Engizisyonun işkence odasında, resimlerde betimlendiği gibi her türden işkence aleti bulunmaz. İşkence adım adım yürütülmesi gereken, giderek ağırlaşan bir ritüel olması nedeniyle ilk kez işkenceye alınanlar için soğuk, nemli, yarı aydınlatılmış sade bir mekândır yalnızca. Hiçbir penceresi olmayan yer altındaki bu odaların zeminleri ise işkence sırasında dökülen kanları emebilmesi için çoğunlukla kum ya da talaşla kaplıdır.
İlk kez işkenceye alınanlar işkence odasında işkence masası ve kırbaçla tanışırlar; sıklıkla kurban aç ve susuz bırakılır. İşkenceden hemen sonra sanık, doktor tarafından muayene edilerek tedaviye alınır. Sanık soruşturmasının ilerleyen aşamalarında aynı mekânda veya farklı mekanlarda daha ayrıntılı işkence aletleriyle karşılaşır. İşkence, her aşamada şiddetini ve dehşetini giderek artıran biçimde uygulanır.
Filistin askısı, kazığa oturtma, kemikleri parçalama ya da kadın sapkınların göğüs uçlarını sökmek için kerpeten kullanılması gibi sıradan işkencelerin yanında Engizisyon işkenceleri içinde sıradışı olanları da vardı. Çünkü deyim yerindeyse Engizisyon Mahkemeleri işkenceyi adeta bir sanat ya da bilim dalı haline getirmişti. Yine de belirtmek gerekir ki, bölgelere göre biraz değişiklik gösterse de işkence için yaş sınırı belirlenmişti: kadınlar için dokuz buçuk yaş, erkekler için on buçuk.
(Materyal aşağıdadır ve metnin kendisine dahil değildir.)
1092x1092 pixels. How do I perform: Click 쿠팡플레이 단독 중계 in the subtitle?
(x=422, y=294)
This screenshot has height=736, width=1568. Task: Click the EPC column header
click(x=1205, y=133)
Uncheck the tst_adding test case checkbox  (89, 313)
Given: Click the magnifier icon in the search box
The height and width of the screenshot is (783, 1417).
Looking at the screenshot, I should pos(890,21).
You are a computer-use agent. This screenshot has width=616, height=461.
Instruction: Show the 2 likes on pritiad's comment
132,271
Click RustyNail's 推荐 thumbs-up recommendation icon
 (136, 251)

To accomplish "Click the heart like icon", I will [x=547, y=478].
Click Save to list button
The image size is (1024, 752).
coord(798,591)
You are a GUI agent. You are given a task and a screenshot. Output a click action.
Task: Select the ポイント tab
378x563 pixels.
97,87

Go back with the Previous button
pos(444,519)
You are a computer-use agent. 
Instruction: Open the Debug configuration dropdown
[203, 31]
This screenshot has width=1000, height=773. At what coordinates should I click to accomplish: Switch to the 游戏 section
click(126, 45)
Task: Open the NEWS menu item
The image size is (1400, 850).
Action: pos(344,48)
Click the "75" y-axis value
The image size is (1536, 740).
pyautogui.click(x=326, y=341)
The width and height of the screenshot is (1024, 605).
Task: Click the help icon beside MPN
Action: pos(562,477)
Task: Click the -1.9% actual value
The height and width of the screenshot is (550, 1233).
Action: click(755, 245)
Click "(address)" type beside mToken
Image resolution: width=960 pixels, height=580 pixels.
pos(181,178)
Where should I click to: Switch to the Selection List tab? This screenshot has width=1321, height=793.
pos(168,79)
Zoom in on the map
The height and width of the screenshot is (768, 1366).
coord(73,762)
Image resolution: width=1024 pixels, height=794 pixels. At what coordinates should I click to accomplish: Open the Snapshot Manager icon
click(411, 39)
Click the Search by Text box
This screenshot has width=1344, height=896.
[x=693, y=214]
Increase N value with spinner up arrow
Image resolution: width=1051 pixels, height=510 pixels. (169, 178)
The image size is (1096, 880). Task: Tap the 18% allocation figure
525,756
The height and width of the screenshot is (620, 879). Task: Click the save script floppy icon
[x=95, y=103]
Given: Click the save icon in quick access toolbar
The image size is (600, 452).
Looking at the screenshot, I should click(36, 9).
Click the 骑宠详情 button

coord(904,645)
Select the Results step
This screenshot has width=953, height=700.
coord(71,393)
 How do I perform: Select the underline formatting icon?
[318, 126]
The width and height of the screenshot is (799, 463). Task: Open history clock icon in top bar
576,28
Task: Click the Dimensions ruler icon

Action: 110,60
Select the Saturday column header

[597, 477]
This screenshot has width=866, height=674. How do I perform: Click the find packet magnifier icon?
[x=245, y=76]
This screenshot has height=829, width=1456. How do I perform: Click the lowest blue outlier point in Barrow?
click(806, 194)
Sıradışı Engizisyon İşkenceleri
Böğüren Boğa İşkencesi:Engizisyon işkenceleri içinde en acı vericilerinden biri Antik Yunan’dan gelen “Böğüren Boğa” ya da “Sicilya Boğası” adı verilen işkenceydi. Metalden yapılmış olan bir boğanın içine elleri bağlanmış biçimde suçlu çıplak olarak yerleştirilir ve ardından kapak kapatılırdı. Boğa, altında yakılan ateşle iyice ısıtılırken, içindeki sanık acıdan bağırmaya başlardı. Bu da boğanın böğürmesine benzer bir ses çıkmasını sağlardı. Sesin şiddetine göre kişinin ne derece suçlu olduğu anlaşılırdı. Eğer kişi hiç bağırmadan öldüyse, ailesine mahkumun iyi bir Hıristiyan olduğu söylenir ve teşekkür edilirdi!
Ordalia İşkencesi: Bu işkence, sapkın olduğu düşünülen kişinin suçunu itiraf etmesi için ilk uygulanan işkence yöntemlerden biridir. Bu uygulamada, sapkının çok kaynar suya el ve bazı organlarını batırılır ya da kor haline getirilmiş bir demir zorla tutturulurdu.
Strappado İşkencesi: Bu alet yerçekimi kuvvetini kullanarak insan bedeninin en hassas eklemlerinden biri olan omuz eklemlerini zorlayan bir tür işkence aletiydi. Bu yöntemde kurbanın elleri arkadan bir iple bağlanıyor, ip yüksek bir yere takılan makaradan geçiriliyor ve kurbanın ayağına ağırlıklar takılıyordu. Yavaş yavaş gerilen iple birlikte kurban yukarı doğru kaldırılırken yerçekiminin de etkisiyle omuz giderek geriliyordu. Tepe noktasına gelince ip serbest bırakılıyor, kurban yere doğru düşerken ip aniden gerilince kurbanın omzu çıkıyordu.
Charbonts Ardents İşkencesi: Kor haline getirilmiş kömür üzerinde yürütülme cezası. Bu nedenle bu işkence ateş işkencesi olarak da anılırdı. Bu işkencede suçlunun ayaklarının daha iyi yanması amacıyla ayaklarına yağ sürülürdü.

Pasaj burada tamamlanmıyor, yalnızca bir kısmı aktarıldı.